> _Extracted data_

-- begin --

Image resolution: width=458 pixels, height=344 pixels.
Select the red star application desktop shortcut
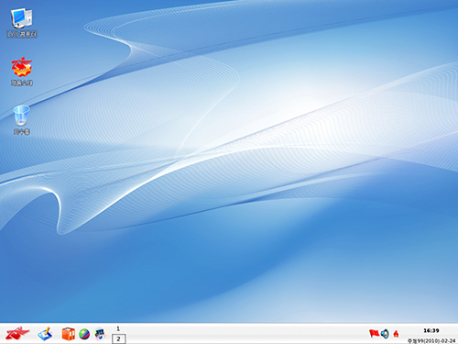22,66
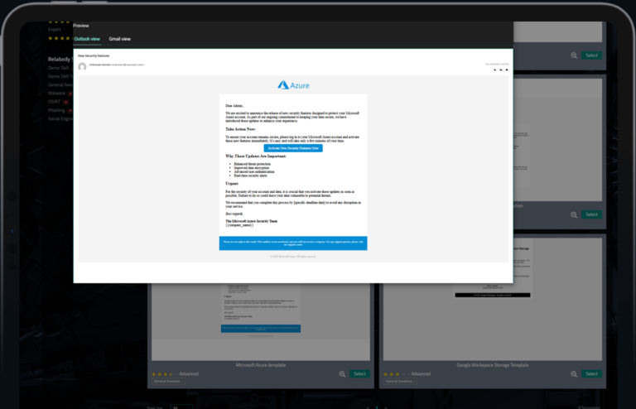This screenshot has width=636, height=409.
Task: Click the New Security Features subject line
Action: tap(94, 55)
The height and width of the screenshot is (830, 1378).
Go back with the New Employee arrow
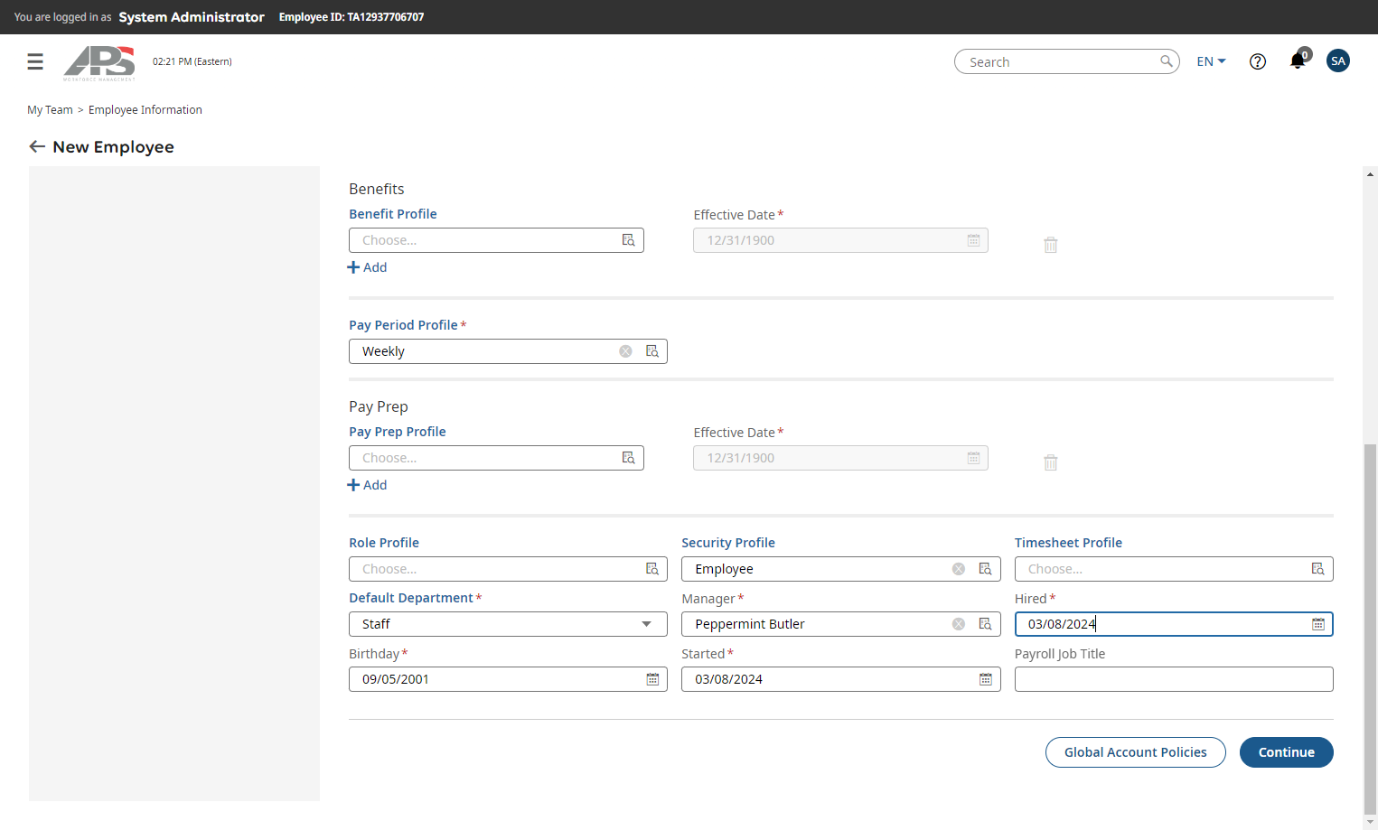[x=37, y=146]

-- end --

> _Task description_
Rewrite the rows starting at the line containing "The height and" and ending at the last row, switching "arrow" to "button" and changing nothing else. Leave the pictures out.

> _Task output_
The height and width of the screenshot is (830, 1378).
Go back with the New Employee button
[x=37, y=146]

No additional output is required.